By Justine Irish D. Tabile, Reporter
THE PHILIPPINES needs to better exploit the opportunities arising from the US imposition of tariffs on Chinese goods, the US Chamber of Commerce (USCC) said.
John Patrick Goyer, USCC executive director for Southeast Asia, told BusinessWorld that the Philippines should take advantage of tariffs ranging from 7.5% to 25% that the US applied on goods coming from China starting 2018.
He said that Southeast Asia currently enjoys a cost advantage that can be leveraged during the ongoing trade war between the US and China.
“What that means for other countries, especially those in Southeast Asia, is that they suddenly have a cost advantage and especially if particular goods coming from China faces a 25% tariff. Those same goods from the Philippines face a much lower tariff,” he said.
However, Mr. Goyer said that the Philippines has yet to systematically exploit its tariff advantage.
“To date, we haven’t really seen that happen for the Philippines, while Vietnam, I think, is widely perceived as having benefited the most from the trade rift,” he said.
“But the fact is that Vietnam didn’t grow its exports dramatically to the US after the trade war started. Other ASEAN countries have been able to do the same to varying degrees, but the Philippines really has not,” he added.
He said the Philippines must start asking why it has not seen a ‘dramatic growth’ in its exports to the US and start thinking about where its suppliers can step in.
“And you know, this could be any number of products and for those where the Philippines has manufacturing capacity and capability,” he added.
He said Vietnam has substantial production capability, especially in electronics.

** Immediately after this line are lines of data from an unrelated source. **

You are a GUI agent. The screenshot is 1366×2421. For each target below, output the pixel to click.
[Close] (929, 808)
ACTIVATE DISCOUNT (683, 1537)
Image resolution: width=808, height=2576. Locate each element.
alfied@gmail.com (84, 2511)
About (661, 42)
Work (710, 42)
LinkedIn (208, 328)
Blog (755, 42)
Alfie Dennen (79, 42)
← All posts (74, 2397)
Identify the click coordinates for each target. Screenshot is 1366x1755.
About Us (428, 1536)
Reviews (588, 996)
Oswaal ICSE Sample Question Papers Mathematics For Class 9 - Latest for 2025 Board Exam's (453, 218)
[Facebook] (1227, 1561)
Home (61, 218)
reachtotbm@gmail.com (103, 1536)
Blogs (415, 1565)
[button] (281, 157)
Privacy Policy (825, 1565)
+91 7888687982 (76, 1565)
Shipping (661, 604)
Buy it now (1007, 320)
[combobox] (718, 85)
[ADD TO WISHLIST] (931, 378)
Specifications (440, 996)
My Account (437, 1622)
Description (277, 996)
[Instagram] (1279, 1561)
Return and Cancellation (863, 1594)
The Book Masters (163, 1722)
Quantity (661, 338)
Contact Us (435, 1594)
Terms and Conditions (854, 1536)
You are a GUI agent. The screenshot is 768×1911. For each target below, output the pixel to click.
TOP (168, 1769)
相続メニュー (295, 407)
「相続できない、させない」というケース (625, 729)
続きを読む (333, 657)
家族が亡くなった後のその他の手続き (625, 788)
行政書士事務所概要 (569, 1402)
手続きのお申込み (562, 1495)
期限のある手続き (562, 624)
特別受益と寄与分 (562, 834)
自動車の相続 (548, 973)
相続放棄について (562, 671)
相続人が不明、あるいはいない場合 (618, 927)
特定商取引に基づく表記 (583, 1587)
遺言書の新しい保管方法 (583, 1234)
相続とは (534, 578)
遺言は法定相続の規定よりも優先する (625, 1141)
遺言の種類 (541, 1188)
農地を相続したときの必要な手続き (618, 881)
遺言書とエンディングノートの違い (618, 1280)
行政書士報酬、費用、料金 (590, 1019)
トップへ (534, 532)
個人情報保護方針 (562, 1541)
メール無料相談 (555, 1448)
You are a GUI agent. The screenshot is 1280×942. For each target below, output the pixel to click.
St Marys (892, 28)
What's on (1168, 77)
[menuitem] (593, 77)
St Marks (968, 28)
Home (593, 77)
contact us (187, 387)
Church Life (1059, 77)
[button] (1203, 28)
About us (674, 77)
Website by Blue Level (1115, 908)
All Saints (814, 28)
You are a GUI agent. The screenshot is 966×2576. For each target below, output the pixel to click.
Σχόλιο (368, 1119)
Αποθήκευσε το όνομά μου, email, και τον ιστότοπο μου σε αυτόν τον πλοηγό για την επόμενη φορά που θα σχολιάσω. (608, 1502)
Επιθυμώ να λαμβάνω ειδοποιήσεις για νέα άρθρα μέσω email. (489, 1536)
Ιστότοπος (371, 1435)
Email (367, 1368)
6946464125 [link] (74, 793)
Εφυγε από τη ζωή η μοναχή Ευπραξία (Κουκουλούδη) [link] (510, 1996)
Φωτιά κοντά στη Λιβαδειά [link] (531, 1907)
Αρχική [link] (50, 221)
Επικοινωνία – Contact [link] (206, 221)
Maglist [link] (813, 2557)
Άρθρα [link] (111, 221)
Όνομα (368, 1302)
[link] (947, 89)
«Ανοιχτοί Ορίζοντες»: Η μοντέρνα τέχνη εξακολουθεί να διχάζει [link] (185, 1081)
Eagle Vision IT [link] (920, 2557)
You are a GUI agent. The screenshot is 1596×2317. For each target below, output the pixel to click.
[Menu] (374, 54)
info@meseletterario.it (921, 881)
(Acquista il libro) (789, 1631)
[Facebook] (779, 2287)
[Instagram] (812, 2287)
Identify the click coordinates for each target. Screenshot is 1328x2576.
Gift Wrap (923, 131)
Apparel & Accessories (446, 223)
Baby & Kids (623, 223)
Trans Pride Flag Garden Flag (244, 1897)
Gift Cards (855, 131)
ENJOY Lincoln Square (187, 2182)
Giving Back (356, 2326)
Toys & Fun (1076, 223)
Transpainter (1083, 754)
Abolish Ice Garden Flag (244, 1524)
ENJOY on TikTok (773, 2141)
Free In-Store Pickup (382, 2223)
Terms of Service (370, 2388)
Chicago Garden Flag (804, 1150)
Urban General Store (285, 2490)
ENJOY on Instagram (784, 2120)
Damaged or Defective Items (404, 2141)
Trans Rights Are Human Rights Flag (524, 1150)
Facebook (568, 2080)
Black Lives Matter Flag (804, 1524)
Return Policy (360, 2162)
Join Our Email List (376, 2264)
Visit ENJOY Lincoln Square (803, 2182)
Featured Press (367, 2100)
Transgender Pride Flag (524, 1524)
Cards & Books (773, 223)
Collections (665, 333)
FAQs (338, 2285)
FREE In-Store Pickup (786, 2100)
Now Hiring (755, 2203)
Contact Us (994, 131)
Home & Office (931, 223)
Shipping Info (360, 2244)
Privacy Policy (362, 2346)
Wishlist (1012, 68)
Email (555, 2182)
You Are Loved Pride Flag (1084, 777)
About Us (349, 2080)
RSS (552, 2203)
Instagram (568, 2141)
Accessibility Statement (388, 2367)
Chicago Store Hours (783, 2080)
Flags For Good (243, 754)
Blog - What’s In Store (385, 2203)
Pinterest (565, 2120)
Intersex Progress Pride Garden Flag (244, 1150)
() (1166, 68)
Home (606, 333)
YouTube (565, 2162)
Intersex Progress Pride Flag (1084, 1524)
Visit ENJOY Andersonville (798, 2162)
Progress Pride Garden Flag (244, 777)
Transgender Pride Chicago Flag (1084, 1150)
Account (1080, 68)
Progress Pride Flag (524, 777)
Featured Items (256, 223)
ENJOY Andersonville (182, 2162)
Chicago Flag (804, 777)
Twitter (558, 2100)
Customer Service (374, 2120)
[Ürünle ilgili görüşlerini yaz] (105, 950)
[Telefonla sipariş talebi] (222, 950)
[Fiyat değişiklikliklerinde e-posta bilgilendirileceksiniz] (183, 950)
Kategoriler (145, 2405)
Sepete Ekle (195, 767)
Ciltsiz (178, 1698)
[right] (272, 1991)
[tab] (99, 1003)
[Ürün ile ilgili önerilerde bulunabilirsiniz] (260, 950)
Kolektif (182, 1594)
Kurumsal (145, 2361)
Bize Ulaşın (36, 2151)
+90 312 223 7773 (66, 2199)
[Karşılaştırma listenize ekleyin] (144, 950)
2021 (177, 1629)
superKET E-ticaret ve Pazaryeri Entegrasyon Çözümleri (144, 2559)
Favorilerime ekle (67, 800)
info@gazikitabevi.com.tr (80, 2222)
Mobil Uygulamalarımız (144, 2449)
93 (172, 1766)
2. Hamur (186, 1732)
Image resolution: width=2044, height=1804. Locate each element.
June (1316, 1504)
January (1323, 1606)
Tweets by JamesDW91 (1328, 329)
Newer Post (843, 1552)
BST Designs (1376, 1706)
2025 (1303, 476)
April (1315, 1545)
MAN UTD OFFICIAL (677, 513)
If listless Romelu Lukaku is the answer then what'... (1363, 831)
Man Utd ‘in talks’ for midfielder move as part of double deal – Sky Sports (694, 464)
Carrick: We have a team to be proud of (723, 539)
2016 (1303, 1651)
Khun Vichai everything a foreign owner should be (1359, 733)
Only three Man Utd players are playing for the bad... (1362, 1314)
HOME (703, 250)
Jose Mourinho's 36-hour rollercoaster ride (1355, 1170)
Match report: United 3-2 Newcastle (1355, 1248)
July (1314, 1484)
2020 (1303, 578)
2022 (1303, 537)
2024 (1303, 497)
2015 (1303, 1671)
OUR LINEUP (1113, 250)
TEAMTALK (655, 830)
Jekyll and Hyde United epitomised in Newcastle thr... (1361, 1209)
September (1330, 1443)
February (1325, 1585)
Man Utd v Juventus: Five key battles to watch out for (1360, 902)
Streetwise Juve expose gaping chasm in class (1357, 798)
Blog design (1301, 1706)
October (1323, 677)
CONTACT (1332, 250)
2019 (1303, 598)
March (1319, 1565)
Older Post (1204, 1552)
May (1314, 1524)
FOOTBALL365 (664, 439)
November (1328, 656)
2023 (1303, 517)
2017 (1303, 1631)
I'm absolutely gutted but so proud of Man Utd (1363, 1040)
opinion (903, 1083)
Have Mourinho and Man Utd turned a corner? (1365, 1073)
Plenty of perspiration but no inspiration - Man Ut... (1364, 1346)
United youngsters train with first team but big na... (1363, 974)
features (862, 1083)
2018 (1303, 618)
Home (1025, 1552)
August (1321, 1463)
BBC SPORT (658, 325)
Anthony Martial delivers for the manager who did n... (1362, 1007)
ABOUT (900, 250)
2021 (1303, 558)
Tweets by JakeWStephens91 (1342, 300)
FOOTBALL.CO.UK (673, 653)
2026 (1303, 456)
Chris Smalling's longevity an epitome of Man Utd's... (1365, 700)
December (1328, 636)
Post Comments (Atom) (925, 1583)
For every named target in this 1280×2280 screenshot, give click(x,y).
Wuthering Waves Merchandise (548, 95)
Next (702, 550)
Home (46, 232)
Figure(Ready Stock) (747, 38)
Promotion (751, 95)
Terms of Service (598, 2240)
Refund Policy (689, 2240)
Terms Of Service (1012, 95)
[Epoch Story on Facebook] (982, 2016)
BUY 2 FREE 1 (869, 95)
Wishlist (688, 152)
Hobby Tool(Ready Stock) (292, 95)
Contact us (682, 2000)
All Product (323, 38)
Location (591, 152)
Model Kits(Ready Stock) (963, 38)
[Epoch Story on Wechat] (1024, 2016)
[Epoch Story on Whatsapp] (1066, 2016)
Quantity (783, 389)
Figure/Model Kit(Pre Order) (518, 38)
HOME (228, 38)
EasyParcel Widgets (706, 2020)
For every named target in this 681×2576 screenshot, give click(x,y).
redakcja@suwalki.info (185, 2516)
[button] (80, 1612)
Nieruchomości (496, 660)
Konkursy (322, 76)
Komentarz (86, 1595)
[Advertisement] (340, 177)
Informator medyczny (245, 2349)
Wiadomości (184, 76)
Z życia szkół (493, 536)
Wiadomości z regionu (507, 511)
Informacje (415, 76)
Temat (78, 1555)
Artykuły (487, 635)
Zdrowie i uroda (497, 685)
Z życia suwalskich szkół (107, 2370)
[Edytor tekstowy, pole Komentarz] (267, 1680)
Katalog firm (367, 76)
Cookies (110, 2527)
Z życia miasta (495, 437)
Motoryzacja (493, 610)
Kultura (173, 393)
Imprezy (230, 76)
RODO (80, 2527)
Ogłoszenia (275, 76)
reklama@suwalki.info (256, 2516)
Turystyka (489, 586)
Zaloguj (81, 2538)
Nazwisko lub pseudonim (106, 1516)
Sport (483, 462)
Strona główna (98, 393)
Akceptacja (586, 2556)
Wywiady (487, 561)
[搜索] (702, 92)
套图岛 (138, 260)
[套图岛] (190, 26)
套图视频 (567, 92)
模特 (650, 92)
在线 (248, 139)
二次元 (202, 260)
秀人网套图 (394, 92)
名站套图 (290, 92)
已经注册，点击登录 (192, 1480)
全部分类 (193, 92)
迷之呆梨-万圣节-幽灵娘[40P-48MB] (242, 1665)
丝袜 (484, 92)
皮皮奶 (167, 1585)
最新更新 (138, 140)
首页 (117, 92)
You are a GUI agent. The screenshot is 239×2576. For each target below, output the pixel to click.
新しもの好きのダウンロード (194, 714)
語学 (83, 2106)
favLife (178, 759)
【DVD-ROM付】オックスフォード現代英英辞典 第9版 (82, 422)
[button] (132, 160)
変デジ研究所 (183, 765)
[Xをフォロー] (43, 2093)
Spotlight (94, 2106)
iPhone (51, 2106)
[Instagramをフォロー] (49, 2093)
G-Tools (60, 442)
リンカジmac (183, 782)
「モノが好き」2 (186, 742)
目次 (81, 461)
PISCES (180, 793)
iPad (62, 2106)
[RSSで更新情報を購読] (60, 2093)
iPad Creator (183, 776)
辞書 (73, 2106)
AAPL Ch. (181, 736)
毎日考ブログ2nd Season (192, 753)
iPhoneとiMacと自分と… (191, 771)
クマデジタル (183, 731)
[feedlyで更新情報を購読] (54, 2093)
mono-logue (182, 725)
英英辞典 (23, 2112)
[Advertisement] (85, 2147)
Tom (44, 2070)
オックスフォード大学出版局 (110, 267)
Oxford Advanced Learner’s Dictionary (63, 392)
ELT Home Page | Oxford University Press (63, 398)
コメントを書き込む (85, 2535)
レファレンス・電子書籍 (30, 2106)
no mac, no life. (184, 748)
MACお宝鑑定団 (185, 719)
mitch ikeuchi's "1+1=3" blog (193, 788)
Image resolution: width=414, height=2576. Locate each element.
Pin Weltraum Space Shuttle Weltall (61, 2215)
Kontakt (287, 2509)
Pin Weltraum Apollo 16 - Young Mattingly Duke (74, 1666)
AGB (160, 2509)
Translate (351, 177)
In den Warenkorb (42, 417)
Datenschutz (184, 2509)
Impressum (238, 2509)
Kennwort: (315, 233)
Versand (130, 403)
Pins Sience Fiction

“But I think that in a wider range of products, not necessarily in information technology hardware, but in other sectors (such as) machines, tools, home goods, all the sorts of things that American consumers buy at Walmart or Target or Home Depot, I have to believe that there is an opportunity there for Philippine suppliers to step in,” he added.
He said even at a tariff disadvantage, China “remains the only cost-effective supplier in the near term” for many goods, he said.
“(But) if those tariffs remain in place for the longer term, and I suspect that they’re going to be around for a while, that gives the Philippines I think, a longer window to look at how it might be able to step in and supply some of those goods where… it makes commercial sense,” he added.
US goods and services and services trade with the Philippines totaled $36.1 billion last year, $23.3 billion of which consisted of US imports from the Philippines, according to the office of the US Trade Representative.
Some $16.2 billion of the imports from the Philippines consisted of goods while $7.1 billion were services.